B-type natriuretic peptides improve cardiovascular disease risk prediction in a cohort of women

Brendan M Everett, Jeffrey S Berger, JoAnn E Manson, Paul M Ridker, Nancy R Cook, Brendan M Everett, Jeffrey S Berger, JoAnn E Manson, Paul M Ridker, Nancy R Cook

Abstract

Background: Although N-terminal pro-B-type natriuretic peptide (NT-proBNP) has a strong relationship with incident cardiovascular disease (CVD), few studies have examined whether NT-proBNP adds to risk prediction algorithms, particularly in women.

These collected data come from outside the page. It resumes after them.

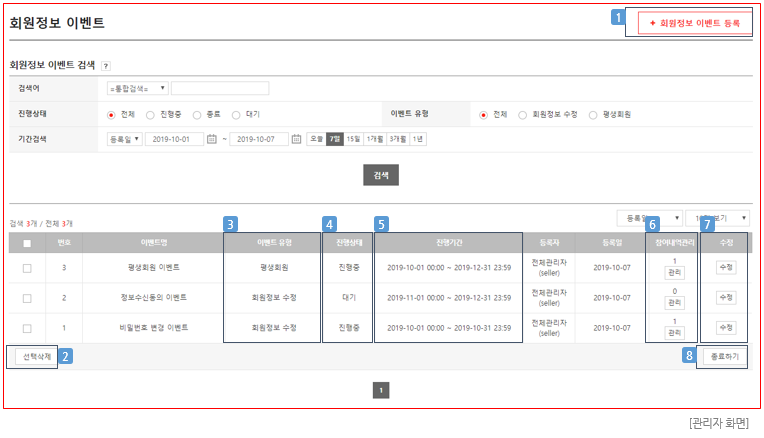Image resolution: width=764 pixels, height=438 pixels.
Task: Open the start date calendar picker icon
Action: pos(212,139)
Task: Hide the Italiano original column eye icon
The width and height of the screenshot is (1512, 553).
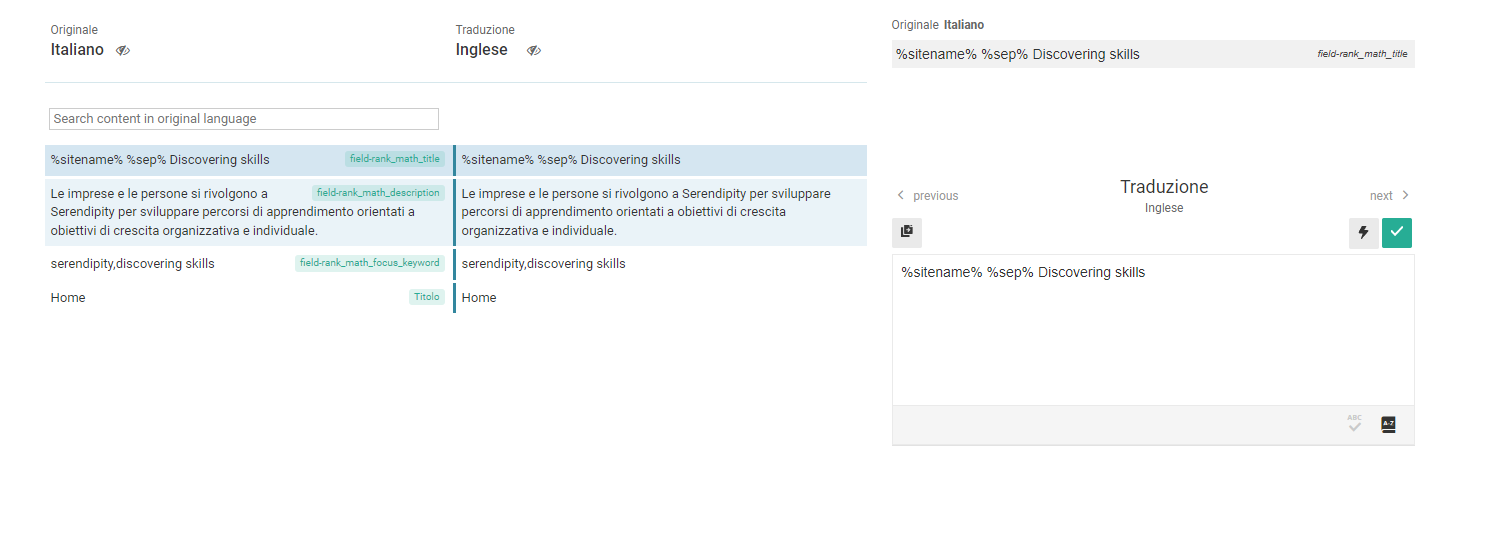Action: [x=123, y=50]
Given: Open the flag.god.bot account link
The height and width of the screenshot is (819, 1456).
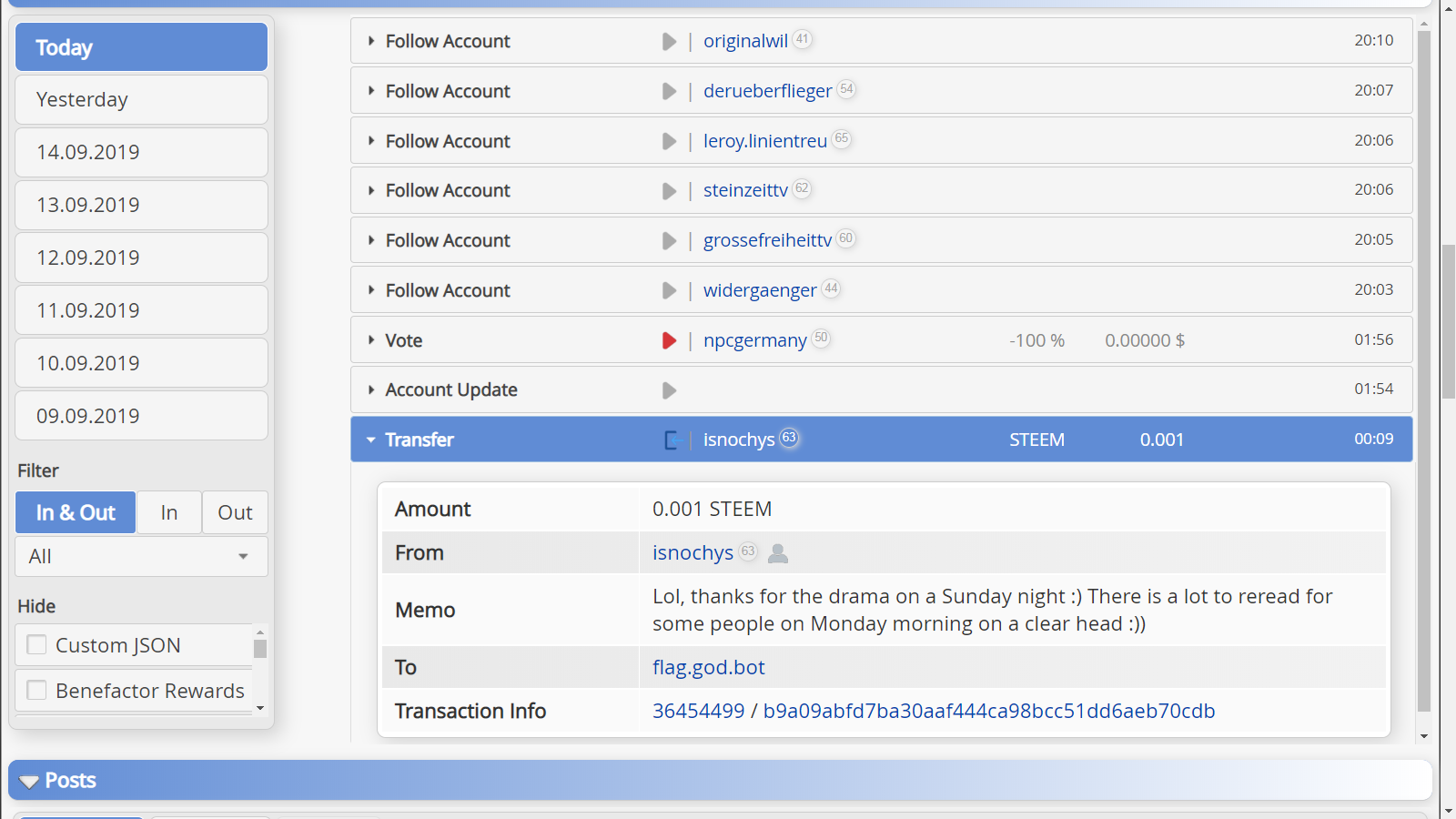Looking at the screenshot, I should pyautogui.click(x=708, y=668).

Objectives: This study sought to evaluate the relationship between NT-proBNP and incident CVD in women.

Methods: Using a prospective case-cohort within the WHI (Women's Health Initiative) observational study, we selected 1,821 incident cases of CVD (746 myocardial infarctions, 754 ischemic strokes, 160 hemorrhagic strokes, and 161 other cardiovascular [CV] deaths) and a randomly selected reference cohort of 1,992 women without CVD at baseline.

Results: Median levels of NT-proBNP were higher at study entry among incident cases (120.3 ng/l [interquartile range (IQR): 68.1 to 219.5 ng/l]) than among control subjects (100.4 ng/l [IQR: 59.7 to 172.6 ng/l]; p < 0.0001). Women in the highest quartile of NT-proBNP (≥140.8 ng/l) were at 53% increased risk of CVD versus those in the lowest quartile after adjusting for traditional risk factors (1.53 [95% confidence interval (CI): 1.21 to 1.94]; p for trend <0.0001). Similar associations were observed after adjustment for Reynolds Risk Score covariables (1.53 [95% CI: 1.20 to 1.95]; p for trend <0.0001); the association remained in separate analyses of CV death (2.66 [95% CI: 1.48 to 4.81]; p for trend <0.0001), myocardial infarction (1.39 [95% CI: 1.02 to 1.88]; p for trend = 0.008), and stroke (1.60 [95% CI: 1.22 to 2.11]; p for trend <0.0001). When added to traditional risk covariables, NT-proBNP improved the c-statistic (0.765 to 0.774; p = 0.0003), categorical net reclassification (0.08; p < 0.0001), and integrated discrimination (0.0105; p < 0.0001). Similar results were observed when NT-proBNP was added to the Reynolds Risk Score.

Conclusions: In this multiethnic cohort of women with numerous CV events, NT-proBNP modestly improved measures of CVD risk prediction.

Keywords: biomarkers; multiethnic; prevention; risk prediction.

Conflict of interest statement

Disclosures

Drs. Manson and Cook have no relevant conflicts to disclose.

Copyright © 2014 American College of Cardiology Foundation. Published by Elsevier Inc. All rights reserved.

Figures

FIGURE. Central Illustration. Improving Cardiovascular Disease (CVD)…
FIGURE. Central Illustration. Improving Cardiovascular Disease (CVD) Risk Prediction in Women by Adding NT-proBNP Levels to Existing Algorithms
NT-proBNP concentrations were measured in 1821 women with incident cardiovascular disease (746 myocardial infarction, 754 ischemic stroke, 160 hemorrhagic stroke, 161 cardiovascular death) and a randomly selected reference subcohort of 1992 women without cardiovascular disease at baseline. Panel 1 depicts the distribution of NT-proBNP concentrations in the reference subcohort. Panel 2 shows the risk of the combined cardiovascular endpoint (myocardial infarction, stroke, or cardiovascular death) according to increasing quartiles of NT-proBNP. Panel 3 depicts the addition of NT-proBNP to traditional risk factors in risk prediction algorithms, which leads to modest but statistically significant improvements in the ability to predict 10-year cardiovascular disease risk.